> Stored data entries
::::

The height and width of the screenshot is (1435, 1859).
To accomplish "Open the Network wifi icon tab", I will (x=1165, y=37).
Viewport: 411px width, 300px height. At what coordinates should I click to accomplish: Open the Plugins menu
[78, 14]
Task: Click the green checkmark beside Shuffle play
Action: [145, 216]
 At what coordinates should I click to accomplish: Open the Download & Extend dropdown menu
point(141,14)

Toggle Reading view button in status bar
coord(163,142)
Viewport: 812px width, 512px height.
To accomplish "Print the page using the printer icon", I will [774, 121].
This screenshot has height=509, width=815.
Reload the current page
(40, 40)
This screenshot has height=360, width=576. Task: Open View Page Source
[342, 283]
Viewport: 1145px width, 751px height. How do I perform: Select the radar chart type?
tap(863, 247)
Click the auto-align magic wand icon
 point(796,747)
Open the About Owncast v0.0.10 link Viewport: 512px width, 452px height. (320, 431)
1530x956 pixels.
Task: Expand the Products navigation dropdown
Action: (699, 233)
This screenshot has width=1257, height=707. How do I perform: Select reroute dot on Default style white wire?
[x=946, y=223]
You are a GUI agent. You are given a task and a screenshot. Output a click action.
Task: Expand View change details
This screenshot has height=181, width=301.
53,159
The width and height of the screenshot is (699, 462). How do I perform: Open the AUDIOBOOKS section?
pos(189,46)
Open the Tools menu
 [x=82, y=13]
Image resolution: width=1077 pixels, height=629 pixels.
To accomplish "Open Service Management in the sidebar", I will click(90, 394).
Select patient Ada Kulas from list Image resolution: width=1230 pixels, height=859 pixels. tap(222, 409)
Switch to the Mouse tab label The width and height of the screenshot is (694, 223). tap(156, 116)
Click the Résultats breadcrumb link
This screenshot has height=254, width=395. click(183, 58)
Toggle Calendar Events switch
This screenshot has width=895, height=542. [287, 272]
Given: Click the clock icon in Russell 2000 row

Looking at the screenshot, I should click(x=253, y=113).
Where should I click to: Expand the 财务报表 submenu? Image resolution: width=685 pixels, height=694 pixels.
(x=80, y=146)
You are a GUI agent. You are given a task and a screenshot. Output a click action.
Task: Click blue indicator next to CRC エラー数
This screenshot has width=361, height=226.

::::

> Exercise brief
Echo the records word for word, beginning at their first line and stopping after the line that contains "point(796,747)".

> Result
The height and width of the screenshot is (1435, 1859).
To accomplish "Open the Network wifi icon tab", I will (x=1165, y=37).
Viewport: 411px width, 300px height. At what coordinates should I click to accomplish: Open the Plugins menu
[78, 14]
Task: Click the green checkmark beside Shuffle play
Action: [145, 216]
 At what coordinates should I click to accomplish: Open the Download & Extend dropdown menu
point(141,14)

Toggle Reading view button in status bar
coord(163,142)
Viewport: 812px width, 512px height.
To accomplish "Print the page using the printer icon", I will [774, 121].
This screenshot has height=509, width=815.
Reload the current page
(40, 40)
This screenshot has height=360, width=576. Task: Open View Page Source
[342, 283]
Viewport: 1145px width, 751px height. How do I perform: Select the radar chart type?
tap(863, 247)
Click the auto-align magic wand icon
 point(796,747)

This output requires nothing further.